What the exercise asks:
Please quote the records from the line with "Expand 更多 dropdown in first table row" to the line with "pos(1374,27)", both included, and nothing else.

Extracted records:
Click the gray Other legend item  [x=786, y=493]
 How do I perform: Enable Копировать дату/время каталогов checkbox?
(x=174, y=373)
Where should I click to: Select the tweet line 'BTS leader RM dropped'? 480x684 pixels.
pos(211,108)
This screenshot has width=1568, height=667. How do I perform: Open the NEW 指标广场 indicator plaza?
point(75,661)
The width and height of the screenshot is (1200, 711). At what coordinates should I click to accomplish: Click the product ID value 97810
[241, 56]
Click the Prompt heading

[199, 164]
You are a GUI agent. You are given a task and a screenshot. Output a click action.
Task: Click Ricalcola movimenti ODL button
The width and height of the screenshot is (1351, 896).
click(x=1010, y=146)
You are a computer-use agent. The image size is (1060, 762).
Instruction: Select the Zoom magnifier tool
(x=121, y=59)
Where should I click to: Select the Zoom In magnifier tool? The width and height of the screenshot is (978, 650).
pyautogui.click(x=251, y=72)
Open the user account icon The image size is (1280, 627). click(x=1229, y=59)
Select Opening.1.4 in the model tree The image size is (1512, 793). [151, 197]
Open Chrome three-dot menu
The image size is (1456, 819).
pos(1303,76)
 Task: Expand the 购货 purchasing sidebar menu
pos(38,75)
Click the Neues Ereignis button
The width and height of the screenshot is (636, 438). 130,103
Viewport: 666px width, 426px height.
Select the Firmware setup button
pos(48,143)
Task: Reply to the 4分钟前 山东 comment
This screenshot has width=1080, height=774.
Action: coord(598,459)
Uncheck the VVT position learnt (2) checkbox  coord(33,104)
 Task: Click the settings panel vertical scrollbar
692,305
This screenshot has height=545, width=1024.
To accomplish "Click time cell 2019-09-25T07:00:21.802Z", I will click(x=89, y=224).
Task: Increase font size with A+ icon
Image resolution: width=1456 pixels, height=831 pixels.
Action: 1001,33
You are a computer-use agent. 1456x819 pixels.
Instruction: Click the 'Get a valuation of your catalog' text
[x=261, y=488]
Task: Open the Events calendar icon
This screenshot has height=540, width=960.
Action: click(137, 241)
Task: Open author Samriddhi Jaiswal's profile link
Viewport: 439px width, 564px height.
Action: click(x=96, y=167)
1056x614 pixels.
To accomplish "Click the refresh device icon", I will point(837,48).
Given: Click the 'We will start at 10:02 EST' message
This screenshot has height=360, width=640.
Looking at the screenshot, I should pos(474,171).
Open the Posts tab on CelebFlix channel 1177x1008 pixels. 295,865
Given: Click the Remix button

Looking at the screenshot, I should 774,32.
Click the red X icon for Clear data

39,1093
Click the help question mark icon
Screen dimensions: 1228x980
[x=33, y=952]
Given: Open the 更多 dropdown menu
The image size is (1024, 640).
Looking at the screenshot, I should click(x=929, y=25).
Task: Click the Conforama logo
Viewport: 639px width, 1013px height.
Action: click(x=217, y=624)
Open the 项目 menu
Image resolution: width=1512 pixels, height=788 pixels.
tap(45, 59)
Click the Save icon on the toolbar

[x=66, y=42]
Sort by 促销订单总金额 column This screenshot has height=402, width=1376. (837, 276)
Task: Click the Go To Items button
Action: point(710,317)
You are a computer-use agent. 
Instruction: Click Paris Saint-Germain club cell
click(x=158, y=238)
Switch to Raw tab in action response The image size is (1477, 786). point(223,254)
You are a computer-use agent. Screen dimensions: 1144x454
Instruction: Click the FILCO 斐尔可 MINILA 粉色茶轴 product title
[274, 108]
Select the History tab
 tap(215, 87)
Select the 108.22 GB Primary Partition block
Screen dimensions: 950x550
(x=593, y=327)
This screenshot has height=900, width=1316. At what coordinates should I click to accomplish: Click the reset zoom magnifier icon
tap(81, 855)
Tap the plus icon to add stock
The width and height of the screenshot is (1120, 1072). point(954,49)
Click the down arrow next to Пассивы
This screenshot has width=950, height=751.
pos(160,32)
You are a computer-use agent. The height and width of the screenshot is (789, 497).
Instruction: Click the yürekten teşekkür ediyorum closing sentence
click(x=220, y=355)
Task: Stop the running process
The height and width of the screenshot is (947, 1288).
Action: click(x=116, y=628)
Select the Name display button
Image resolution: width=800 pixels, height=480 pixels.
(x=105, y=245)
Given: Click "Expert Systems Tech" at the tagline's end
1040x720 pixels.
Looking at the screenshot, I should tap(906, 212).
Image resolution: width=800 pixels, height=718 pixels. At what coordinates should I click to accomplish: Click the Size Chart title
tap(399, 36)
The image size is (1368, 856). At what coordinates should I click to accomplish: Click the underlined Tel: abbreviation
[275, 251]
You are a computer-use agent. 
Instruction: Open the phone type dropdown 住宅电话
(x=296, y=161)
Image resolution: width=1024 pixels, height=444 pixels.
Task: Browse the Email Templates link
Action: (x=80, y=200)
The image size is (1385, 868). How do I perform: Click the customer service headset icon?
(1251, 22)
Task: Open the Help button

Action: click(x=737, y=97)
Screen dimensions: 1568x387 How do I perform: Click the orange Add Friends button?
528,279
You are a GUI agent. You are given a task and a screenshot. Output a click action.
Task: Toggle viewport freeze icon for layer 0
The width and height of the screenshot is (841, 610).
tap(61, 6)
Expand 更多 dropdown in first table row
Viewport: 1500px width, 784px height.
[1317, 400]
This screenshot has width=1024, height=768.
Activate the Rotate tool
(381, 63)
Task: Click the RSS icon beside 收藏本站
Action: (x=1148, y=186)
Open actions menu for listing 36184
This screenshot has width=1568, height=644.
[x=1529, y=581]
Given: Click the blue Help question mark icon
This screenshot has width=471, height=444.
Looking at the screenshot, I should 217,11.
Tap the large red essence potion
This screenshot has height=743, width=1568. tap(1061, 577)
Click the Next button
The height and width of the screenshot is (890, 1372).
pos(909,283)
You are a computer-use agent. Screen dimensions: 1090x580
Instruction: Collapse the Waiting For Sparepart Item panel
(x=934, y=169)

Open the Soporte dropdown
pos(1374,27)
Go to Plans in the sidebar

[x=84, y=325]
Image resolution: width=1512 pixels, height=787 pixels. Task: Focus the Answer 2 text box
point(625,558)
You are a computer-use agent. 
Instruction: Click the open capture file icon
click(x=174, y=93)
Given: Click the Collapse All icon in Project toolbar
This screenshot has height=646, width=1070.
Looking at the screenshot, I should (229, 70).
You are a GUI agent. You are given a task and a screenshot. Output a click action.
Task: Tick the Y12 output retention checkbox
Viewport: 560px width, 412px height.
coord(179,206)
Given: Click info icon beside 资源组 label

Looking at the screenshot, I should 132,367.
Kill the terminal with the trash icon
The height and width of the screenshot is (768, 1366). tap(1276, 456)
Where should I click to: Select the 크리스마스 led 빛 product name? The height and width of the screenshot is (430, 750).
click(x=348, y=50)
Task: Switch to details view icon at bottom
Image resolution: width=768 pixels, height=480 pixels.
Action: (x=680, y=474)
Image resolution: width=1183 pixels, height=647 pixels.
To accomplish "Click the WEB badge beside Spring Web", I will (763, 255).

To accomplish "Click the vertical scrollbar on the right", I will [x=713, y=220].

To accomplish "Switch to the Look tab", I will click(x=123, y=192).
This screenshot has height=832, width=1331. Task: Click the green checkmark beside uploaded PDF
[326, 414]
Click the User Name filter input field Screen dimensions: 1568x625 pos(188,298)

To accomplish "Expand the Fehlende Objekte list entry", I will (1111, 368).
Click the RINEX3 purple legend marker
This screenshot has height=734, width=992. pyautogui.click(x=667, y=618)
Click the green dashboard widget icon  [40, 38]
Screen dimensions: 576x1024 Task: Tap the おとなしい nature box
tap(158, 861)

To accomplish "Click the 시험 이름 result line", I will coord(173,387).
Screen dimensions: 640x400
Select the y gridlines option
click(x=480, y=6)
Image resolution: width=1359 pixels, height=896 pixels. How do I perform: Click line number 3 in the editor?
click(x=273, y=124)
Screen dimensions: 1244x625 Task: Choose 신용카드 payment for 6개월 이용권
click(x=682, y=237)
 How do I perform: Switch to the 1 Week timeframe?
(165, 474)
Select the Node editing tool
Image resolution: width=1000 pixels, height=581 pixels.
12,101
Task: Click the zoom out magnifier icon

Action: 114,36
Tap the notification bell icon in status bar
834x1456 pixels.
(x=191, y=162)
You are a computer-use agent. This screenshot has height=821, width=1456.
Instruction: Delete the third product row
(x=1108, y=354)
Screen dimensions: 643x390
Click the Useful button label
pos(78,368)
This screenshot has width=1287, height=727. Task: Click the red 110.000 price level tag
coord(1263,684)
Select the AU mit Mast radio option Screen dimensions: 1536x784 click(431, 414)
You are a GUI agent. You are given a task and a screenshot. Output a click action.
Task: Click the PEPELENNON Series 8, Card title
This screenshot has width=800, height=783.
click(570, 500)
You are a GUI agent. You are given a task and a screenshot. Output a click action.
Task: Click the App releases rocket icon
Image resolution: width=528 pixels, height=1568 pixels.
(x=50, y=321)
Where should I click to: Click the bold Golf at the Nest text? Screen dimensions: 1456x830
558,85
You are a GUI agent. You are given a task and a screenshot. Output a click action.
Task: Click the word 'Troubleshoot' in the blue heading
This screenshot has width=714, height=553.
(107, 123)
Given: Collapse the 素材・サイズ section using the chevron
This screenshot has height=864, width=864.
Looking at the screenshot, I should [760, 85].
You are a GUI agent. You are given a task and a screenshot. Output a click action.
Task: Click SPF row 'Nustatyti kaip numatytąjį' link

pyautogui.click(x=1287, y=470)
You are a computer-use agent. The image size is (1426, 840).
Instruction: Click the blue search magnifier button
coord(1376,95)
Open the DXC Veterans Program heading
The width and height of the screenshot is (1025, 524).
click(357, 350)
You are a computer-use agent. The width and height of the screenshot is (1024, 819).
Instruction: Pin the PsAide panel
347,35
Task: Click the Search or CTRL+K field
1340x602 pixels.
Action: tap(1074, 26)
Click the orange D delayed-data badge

Task solution:
Expand 更多 dropdown in first table row
Viewport: 1500px width, 784px height.
[1317, 400]
This screenshot has width=1024, height=768.
Activate the Rotate tool
(381, 63)
Task: Click the RSS icon beside 收藏本站
Action: (x=1148, y=186)
Open actions menu for listing 36184
This screenshot has width=1568, height=644.
[x=1529, y=581]
Given: Click the blue Help question mark icon
This screenshot has width=471, height=444.
Looking at the screenshot, I should 217,11.
Tap the large red essence potion
This screenshot has height=743, width=1568. tap(1061, 577)
Click the Next button
The height and width of the screenshot is (890, 1372).
pos(909,283)
You are a computer-use agent. Screen dimensions: 1090x580
Instruction: Collapse the Waiting For Sparepart Item panel
(x=934, y=169)

Open the Soporte dropdown
pos(1374,27)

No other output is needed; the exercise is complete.